(Collected data)

========

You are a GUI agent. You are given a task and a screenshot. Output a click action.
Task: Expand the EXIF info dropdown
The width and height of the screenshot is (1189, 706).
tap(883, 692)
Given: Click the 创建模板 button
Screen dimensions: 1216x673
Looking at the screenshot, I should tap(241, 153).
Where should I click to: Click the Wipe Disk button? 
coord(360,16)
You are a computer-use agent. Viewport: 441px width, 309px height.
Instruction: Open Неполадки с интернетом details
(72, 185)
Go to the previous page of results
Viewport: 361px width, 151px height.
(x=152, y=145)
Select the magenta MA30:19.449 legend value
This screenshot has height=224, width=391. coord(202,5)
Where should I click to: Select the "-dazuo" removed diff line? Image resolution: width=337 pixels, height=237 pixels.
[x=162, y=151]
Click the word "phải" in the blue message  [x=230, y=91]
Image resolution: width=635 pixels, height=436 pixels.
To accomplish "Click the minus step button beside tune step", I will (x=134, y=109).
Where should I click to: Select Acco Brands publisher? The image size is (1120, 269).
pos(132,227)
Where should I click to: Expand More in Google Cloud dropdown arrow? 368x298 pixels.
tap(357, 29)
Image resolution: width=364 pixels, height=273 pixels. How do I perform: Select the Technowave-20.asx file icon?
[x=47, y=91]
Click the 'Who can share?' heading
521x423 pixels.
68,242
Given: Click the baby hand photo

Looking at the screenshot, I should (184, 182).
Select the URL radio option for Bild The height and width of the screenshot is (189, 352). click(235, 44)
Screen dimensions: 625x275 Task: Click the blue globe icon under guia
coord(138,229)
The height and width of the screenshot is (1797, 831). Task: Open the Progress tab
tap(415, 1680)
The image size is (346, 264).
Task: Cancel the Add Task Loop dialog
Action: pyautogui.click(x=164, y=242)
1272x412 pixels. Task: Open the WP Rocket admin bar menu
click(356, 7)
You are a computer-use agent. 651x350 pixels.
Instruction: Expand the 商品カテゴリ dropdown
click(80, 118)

========

I'd like an exact copy of the lines above, from the very first one through the line that contains "You are a computer-use agent. Viewport: 441px", with nothing else added.

#### TASK SOLUTION
You are a GUI agent. You are given a task and a screenshot. Output a click action.
Task: Expand the EXIF info dropdown
The width and height of the screenshot is (1189, 706).
tap(883, 692)
Given: Click the 创建模板 button
Screen dimensions: 1216x673
Looking at the screenshot, I should tap(241, 153).
Where should I click to: Click the Wipe Disk button? 
coord(360,16)
You are a computer-use agent. Viewport: 441px width, 309px height.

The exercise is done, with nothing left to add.